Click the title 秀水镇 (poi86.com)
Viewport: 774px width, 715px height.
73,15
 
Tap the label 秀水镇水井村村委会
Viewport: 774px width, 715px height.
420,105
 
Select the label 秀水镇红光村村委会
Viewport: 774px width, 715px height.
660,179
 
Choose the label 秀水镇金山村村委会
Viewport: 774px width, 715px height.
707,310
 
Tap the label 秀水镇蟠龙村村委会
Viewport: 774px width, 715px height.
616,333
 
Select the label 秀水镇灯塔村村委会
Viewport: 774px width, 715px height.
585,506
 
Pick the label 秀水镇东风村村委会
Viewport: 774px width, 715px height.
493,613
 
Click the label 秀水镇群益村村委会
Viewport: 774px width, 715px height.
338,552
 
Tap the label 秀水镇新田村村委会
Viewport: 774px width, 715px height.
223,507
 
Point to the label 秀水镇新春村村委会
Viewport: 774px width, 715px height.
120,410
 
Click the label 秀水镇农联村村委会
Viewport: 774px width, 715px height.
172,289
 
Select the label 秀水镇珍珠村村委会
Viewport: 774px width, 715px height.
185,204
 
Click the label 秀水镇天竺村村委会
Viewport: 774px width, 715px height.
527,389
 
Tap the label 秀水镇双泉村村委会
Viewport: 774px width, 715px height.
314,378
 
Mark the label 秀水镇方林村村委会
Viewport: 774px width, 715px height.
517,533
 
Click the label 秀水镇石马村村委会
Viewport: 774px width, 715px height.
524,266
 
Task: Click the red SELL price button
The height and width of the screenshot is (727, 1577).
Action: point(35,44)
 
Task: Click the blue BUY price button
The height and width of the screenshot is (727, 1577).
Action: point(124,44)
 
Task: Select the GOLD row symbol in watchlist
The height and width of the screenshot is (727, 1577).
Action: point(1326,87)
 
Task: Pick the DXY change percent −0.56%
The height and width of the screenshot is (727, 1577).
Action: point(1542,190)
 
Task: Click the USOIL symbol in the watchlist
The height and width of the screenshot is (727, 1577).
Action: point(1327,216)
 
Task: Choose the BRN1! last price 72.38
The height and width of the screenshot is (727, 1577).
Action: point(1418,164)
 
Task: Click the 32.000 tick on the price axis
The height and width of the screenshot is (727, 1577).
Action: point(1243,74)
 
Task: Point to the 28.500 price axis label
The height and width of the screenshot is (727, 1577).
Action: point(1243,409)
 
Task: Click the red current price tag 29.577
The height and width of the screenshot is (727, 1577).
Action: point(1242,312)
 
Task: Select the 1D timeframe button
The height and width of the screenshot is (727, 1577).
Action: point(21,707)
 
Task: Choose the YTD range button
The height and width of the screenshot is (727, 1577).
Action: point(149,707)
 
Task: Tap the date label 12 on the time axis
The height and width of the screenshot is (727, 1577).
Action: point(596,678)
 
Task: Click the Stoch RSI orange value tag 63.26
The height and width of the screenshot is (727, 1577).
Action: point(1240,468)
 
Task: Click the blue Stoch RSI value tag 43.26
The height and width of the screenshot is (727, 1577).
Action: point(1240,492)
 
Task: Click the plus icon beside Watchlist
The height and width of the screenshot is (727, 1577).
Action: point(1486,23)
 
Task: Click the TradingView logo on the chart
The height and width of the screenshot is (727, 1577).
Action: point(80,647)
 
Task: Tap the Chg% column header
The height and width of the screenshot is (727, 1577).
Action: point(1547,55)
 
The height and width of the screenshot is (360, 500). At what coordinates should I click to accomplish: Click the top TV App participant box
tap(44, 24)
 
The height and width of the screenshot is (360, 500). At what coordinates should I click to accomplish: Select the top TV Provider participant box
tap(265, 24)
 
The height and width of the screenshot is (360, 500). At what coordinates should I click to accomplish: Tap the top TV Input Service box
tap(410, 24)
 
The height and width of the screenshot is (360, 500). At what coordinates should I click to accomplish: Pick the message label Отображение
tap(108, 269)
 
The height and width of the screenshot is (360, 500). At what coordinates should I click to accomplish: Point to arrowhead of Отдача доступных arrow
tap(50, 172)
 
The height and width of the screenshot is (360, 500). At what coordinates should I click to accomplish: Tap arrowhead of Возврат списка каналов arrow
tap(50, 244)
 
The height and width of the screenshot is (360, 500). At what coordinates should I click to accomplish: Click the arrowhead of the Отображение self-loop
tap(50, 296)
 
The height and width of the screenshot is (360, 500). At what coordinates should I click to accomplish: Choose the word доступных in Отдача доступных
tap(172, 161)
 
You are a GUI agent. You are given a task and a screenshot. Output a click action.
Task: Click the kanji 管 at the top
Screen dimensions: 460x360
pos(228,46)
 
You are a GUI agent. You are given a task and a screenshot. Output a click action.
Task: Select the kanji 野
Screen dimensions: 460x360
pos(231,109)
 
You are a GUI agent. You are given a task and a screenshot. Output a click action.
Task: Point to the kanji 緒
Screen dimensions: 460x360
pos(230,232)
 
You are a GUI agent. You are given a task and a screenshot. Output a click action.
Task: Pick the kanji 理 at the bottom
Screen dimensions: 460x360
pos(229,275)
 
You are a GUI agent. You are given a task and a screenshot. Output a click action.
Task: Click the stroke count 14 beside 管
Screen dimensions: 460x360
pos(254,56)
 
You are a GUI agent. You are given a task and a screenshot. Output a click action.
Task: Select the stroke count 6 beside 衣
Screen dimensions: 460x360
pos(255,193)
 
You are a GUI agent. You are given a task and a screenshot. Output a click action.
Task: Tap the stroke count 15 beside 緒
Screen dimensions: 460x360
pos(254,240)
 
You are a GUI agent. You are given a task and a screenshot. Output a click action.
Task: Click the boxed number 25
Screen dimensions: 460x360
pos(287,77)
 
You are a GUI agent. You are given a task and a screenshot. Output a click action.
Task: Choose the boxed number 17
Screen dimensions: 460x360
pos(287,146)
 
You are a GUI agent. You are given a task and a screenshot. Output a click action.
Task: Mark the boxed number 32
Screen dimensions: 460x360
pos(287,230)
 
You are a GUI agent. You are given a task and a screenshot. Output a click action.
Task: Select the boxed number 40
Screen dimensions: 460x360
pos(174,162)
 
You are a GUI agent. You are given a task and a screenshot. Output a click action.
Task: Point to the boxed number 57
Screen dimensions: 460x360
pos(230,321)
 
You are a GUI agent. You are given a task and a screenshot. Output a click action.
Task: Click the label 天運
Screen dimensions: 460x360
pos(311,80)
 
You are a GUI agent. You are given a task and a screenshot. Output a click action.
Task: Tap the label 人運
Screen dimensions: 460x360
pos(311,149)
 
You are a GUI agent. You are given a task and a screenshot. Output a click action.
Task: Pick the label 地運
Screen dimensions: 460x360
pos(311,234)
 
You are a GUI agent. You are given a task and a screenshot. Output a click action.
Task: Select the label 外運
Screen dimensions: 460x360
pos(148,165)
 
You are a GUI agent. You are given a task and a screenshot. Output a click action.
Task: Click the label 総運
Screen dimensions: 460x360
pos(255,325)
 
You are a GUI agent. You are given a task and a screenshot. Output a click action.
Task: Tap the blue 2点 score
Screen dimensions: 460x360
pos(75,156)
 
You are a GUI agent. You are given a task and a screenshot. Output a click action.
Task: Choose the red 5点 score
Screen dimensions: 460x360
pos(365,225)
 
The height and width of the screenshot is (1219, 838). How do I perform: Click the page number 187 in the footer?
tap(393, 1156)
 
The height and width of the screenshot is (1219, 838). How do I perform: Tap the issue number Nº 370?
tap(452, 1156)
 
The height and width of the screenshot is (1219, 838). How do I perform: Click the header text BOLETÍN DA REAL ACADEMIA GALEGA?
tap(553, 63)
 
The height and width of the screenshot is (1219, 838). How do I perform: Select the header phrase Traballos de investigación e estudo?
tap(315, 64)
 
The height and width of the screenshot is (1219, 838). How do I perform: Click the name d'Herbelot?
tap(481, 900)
□ □ □ □ □
◆ **Aim**
Copy every line of the material above, keeping each character and line break unchanged.

◆ **Solution to this problem**
Click the title 秀水镇 (poi86.com)
Viewport: 774px width, 715px height.
73,15
 
Tap the label 秀水镇水井村村委会
Viewport: 774px width, 715px height.
420,105
 
Select the label 秀水镇红光村村委会
Viewport: 774px width, 715px height.
660,179
 
Choose the label 秀水镇金山村村委会
Viewport: 774px width, 715px height.
707,310
 
Tap the label 秀水镇蟠龙村村委会
Viewport: 774px width, 715px height.
616,333
 
Select the label 秀水镇灯塔村村委会
Viewport: 774px width, 715px height.
585,506
 
Pick the label 秀水镇东风村村委会
Viewport: 774px width, 715px height.
493,613
 
Click the label 秀水镇群益村村委会
Viewport: 774px width, 715px height.
338,552
 
Tap the label 秀水镇新田村村委会
Viewport: 774px width, 715px height.
223,507
 
Point to the label 秀水镇新春村村委会
Viewport: 774px width, 715px height.
120,410
 
Click the label 秀水镇农联村村委会
Viewport: 774px width, 715px height.
172,289
 
Select the label 秀水镇珍珠村村委会
Viewport: 774px width, 715px height.
185,204
 
Click the label 秀水镇天竺村村委会
Viewport: 774px width, 715px height.
527,389
 
Tap the label 秀水镇双泉村村委会
Viewport: 774px width, 715px height.
314,378
 
Mark the label 秀水镇方林村村委会
Viewport: 774px width, 715px height.
517,533
 
Click the label 秀水镇石马村村委会
Viewport: 774px width, 715px height.
524,266
 
Task: Click the red SELL price button
The height and width of the screenshot is (727, 1577).
Action: point(35,44)
 
Task: Click the blue BUY price button
The height and width of the screenshot is (727, 1577).
Action: point(124,44)
 
Task: Select the GOLD row symbol in watchlist
The height and width of the screenshot is (727, 1577).
Action: point(1326,87)
 
Task: Pick the DXY change percent −0.56%
The height and width of the screenshot is (727, 1577).
Action: point(1542,190)
 
Task: Click the USOIL symbol in the watchlist
The height and width of the screenshot is (727, 1577).
Action: point(1327,216)
 
Task: Choose the BRN1! last price 72.38
The height and width of the screenshot is (727, 1577).
Action: point(1418,164)
 
Task: Click the 32.000 tick on the price axis
The height and width of the screenshot is (727, 1577).
Action: point(1243,74)
 
Task: Point to the 28.500 price axis label
The height and width of the screenshot is (727, 1577).
Action: point(1243,409)
 
Task: Click the red current price tag 29.577
The height and width of the screenshot is (727, 1577).
Action: point(1242,312)
 
Task: Select the 1D timeframe button
The height and width of the screenshot is (727, 1577).
Action: point(21,707)
 
Task: Choose the YTD range button
The height and width of the screenshot is (727, 1577).
Action: point(149,707)
 
Task: Tap the date label 12 on the time axis
The height and width of the screenshot is (727, 1577).
Action: point(596,678)
 
Task: Click the Stoch RSI orange value tag 63.26
The height and width of the screenshot is (727, 1577).
Action: point(1240,468)
 
Task: Click the blue Stoch RSI value tag 43.26
The height and width of the screenshot is (727, 1577).
Action: point(1240,492)
 
Task: Click the plus icon beside Watchlist
The height and width of the screenshot is (727, 1577).
Action: point(1486,23)
 
Task: Click the TradingView logo on the chart
The height and width of the screenshot is (727, 1577).
Action: point(80,647)
 
Task: Tap the Chg% column header
The height and width of the screenshot is (727, 1577).
Action: point(1547,55)
 
The height and width of the screenshot is (360, 500). At what coordinates should I click to accomplish: Click the top TV App participant box
tap(44, 24)
 
The height and width of the screenshot is (360, 500). At what coordinates should I click to accomplish: Select the top TV Provider participant box
tap(265, 24)
 
The height and width of the screenshot is (360, 500). At what coordinates should I click to accomplish: Tap the top TV Input Service box
tap(410, 24)
 
The height and width of the screenshot is (360, 500). At what coordinates should I click to accomplish: Pick the message label Отображение
tap(108, 269)
 
The height and width of the screenshot is (360, 500). At what coordinates should I click to accomplish: Point to arrowhead of Отдача доступных arrow
tap(50, 172)
 
The height and width of the screenshot is (360, 500). At what coordinates should I click to accomplish: Tap arrowhead of Возврат списка каналов arrow
tap(50, 244)
 
The height and width of the screenshot is (360, 500). At what coordinates should I click to accomplish: Click the arrowhead of the Отображение self-loop
tap(50, 296)
 
The height and width of the screenshot is (360, 500). At what coordinates should I click to accomplish: Choose the word доступных in Отдача доступных
tap(172, 161)
 
You are a GUI agent. You are given a task and a screenshot. Output a click action.
Task: Click the kanji 管 at the top
Screen dimensions: 460x360
pos(228,46)
 
You are a GUI agent. You are given a task and a screenshot. Output a click action.
Task: Select the kanji 野
Screen dimensions: 460x360
pos(231,109)
 
You are a GUI agent. You are given a task and a screenshot. Output a click action.
Task: Point to the kanji 緒
Screen dimensions: 460x360
pos(230,232)
 
You are a GUI agent. You are given a task and a screenshot. Output a click action.
Task: Pick the kanji 理 at the bottom
Screen dimensions: 460x360
pos(229,275)
 
You are a GUI agent. You are given a task and a screenshot. Output a click action.
Task: Click the stroke count 14 beside 管
Screen dimensions: 460x360
pos(254,56)
 
You are a GUI agent. You are given a task and a screenshot. Output a click action.
Task: Select the stroke count 6 beside 衣
Screen dimensions: 460x360
pos(255,193)
 
You are a GUI agent. You are given a task and a screenshot. Output a click action.
Task: Tap the stroke count 15 beside 緒
Screen dimensions: 460x360
pos(254,240)
 
You are a GUI agent. You are given a task and a screenshot. Output a click action.
Task: Click the boxed number 25
Screen dimensions: 460x360
pos(287,77)
 
You are a GUI agent. You are given a task and a screenshot. Output a click action.
Task: Choose the boxed number 17
Screen dimensions: 460x360
pos(287,146)
 
You are a GUI agent. You are given a task and a screenshot. Output a click action.
Task: Mark the boxed number 32
Screen dimensions: 460x360
pos(287,230)
 
You are a GUI agent. You are given a task and a screenshot. Output a click action.
Task: Select the boxed number 40
Screen dimensions: 460x360
pos(174,162)
 
You are a GUI agent. You are given a task and a screenshot. Output a click action.
Task: Point to the boxed number 57
Screen dimensions: 460x360
pos(230,321)
 
You are a GUI agent. You are given a task and a screenshot. Output a click action.
Task: Click the label 天運
Screen dimensions: 460x360
pos(311,80)
 
You are a GUI agent. You are given a task and a screenshot. Output a click action.
Task: Tap the label 人運
Screen dimensions: 460x360
pos(311,149)
 
You are a GUI agent. You are given a task and a screenshot. Output a click action.
Task: Pick the label 地運
Screen dimensions: 460x360
pos(311,234)
 
You are a GUI agent. You are given a task and a screenshot. Output a click action.
Task: Select the label 外運
Screen dimensions: 460x360
pos(148,165)
 
You are a GUI agent. You are given a task and a screenshot. Output a click action.
Task: Click the label 総運
Screen dimensions: 460x360
pos(255,325)
 
You are a GUI agent. You are given a task and a screenshot. Output a click action.
Task: Tap the blue 2点 score
Screen dimensions: 460x360
pos(75,156)
 
You are a GUI agent. You are given a task and a screenshot. Output a click action.
Task: Choose the red 5点 score
Screen dimensions: 460x360
pos(365,225)
 
The height and width of the screenshot is (1219, 838). How do I perform: Click the page number 187 in the footer?
tap(393, 1156)
 
The height and width of the screenshot is (1219, 838). How do I perform: Tap the issue number Nº 370?
tap(452, 1156)
 
The height and width of the screenshot is (1219, 838). How do I perform: Click the header text BOLETÍN DA REAL ACADEMIA GALEGA?
tap(553, 63)
 
The height and width of the screenshot is (1219, 838). How do I perform: Select the header phrase Traballos de investigación e estudo?
tap(315, 64)
 
The height and width of the screenshot is (1219, 838). How do I perform: Click the name d'Herbelot?
tap(481, 900)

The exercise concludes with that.